LinkedIn confirmed that it has just entered a partnership with Didi Kuaidi, the rival company of Uber in China.
The company announced the deal on the occasion of a huge meeting that was held at the Microsoft headquarters in Redmond. Other attendees in the meeting include Tim Cook of Apple, Jeff Bezos of Amazon, Mark Zuckerberg of Facebook and Chinese President Xi Jinping.
The deal would allow LinkedIn to move a step further in establishing its presence in China which the company had started to set its feet on in 2014.
"We recognized when we launched that we would need to adhere to the requirements of the Chinese government in order to operate in China. So the decision to proceed in China was one that we weighed heavily," said a spokesperson for LinkedIn.
One of the main parts of the deal is focused on integrating LinkedIn with Didi's social ridesharing service known as Hitch. With this move, the latter can then be used to expand LinkedIn's professional social networking system.

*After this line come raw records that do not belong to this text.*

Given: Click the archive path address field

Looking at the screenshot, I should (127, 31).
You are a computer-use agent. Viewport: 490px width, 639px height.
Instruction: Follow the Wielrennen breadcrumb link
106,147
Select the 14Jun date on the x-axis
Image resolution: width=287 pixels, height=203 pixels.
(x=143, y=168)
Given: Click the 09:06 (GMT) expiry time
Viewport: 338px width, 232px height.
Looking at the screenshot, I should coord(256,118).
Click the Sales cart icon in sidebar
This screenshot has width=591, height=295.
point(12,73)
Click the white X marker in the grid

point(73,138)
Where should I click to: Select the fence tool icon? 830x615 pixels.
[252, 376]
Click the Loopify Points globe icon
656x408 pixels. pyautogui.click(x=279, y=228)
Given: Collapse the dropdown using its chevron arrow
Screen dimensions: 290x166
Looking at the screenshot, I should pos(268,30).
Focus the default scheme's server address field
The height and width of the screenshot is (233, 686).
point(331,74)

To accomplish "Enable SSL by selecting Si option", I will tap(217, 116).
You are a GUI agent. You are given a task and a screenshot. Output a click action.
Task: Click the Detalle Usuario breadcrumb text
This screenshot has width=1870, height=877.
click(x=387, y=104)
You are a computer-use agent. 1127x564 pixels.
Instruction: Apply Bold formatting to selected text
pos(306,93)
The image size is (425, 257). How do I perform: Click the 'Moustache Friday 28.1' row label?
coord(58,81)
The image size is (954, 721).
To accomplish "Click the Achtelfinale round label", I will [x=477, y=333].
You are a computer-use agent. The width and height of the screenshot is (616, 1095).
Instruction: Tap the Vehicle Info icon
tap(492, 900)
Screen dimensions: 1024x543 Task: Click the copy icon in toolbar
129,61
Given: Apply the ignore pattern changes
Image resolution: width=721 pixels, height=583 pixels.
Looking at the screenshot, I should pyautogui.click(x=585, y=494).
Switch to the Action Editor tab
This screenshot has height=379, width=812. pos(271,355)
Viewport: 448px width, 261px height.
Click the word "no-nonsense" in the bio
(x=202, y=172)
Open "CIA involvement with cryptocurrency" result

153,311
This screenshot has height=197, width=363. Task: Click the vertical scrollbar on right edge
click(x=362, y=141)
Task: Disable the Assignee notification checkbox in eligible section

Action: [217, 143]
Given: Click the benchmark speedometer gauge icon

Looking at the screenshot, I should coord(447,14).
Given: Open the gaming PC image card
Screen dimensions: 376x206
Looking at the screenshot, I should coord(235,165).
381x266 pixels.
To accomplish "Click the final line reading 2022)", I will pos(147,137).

"By connecting with LinkedIn, Hitch will be able to enhance its networking function, particularly targeting professionals who represent a big part of its user base," said Didi in a statement.
Hitch started its business in China in June this year and had so far gained at least 5 million users. The company, which was acquired by Lyft a year ago, will allow users to connect on its app through their personal LinkedIn profiles.
Hitch's operation in China is also part of a deal that was established between Didi Kuaidi and Lyft.
The partnership will also include developing algorithms and methods of machine learning that both companies hope will enhance user experience and introduce new market opportunities.
LinkedIn on its part has been finding several ways to build up its user base and operations in China. One example is when it decided to team up with WeChat, the most popular messaging app in China and Weibo, the Chinese version of Twitter.
WeChat users are given the opportunity to enhance the details found in their "user information" by adding a LinkedIn Namecard. In turn, they remain connected professionally with their LinkedIn connections.
LinkedIn's tying up with Didi Kuaidi is just another way for the company to be discovered in China. Instead of merely waiting for users to find them, LinkedIn has opted instead to tap in those places where they believe the user traffic is already very high and where they have a high chance of getting sign-ups.